Its toponym comes from Old English and suggests that the settlement may originally have been the well belonging to Scield, a Saxon settler. Although the spring that gave rise to this well is no longer traceable. The toponym was “Scaldeswelle” in 1180 and “Saldeywell” in 1219, before evolving into the present form.
Before the Norman Conquest in 1066 the manor of Shelswell belonged to a Saxon called Edwin. But the Domesday Book records that by 1086 Shelswell had been granted to Geoffrey de Montbray, Bishop of Coutances.
In 1093 the Bishop left Shelswell to his nephew Robert de Mowbray, Earl of Northumbria, but in 1095 the Earl was imprisoned for rebelling against William Rufus and his estates were forfeited.
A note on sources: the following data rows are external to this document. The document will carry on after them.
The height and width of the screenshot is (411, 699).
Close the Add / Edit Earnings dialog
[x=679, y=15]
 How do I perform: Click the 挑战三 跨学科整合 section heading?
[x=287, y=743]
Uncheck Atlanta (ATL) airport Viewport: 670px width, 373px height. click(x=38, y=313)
By the 12th century Robert, 1st Earl of Gloucester, an illegitimate son of Henry I, was Shelswell’s feudal overlord. The manor then remained part of the honour of Gloucester during the 13th century and apparently as late as 1560. Sir Anthony Cope, 1st Baronet of Hanwell, then bought Shelswell in 1595 and it remained with the family of the Cope baronets until after 1675.
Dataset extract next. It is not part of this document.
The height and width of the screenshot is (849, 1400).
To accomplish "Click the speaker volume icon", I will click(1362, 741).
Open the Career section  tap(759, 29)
Shelswell had a mediaeval manor house that still stood in 1530. Moats near Home Farm may mark its site. A new manor house southwest of the former village was built either early in the 18th century according to records or in 1699 according to a date-stone found in 1875.
In the 18th century the house was enlarged and plantations made to improve its parkland.
But in 1875 the house was almost completely demolished and replaced with an Italianate country house, designed by the architect William Wilkinson. The new house had a Tuscan porte-cochère and retained some rooms of the 18th-century house. In 1956 the 1875 house was unoccupied and falling into disrepair.
Shelswell had a parish church before the end of the 11th century, and its dedication to St Ebbe reflects the Earl of Northumbria’s feudal overlordship of the manor at that time. From 1573 the Benefice was held with that of neighbouring Newton Purcell, and Shelswell was usually referred to as a chapel of the latter. St Ebbe’s was still standing in 1618 but became increasingly dilapidated in the 18th century and was demolished around 1800. Two 17th century figures from the church have been preserved and in the 1950s were still in Shelswell Park, just to the north-east of the house.
Shelswell was a poor parish and during the Middle Ages its population tended to decline. Its lands were enclosed in different stages. In 1497 the husband of the lady of the manor evicted people, demolished two houses and enclosed 60 acres of land for arable farming. By 1528 another landowner had made further evictions and enclosures, and in 1533 Brasenose College, Oxford, bought a 90 acre farm in the parish. By 1601 Shelswell’s enclosures were complete. In 1634 the parsonage was still standing, though unoccupied, but no buildings from the former village survive today.
In 1939 the novelist Flora Thompson used the manor park as the basis of “Skeldon Park” in Lark Rise, the first book of her Lark Rise to Candleford trilogy.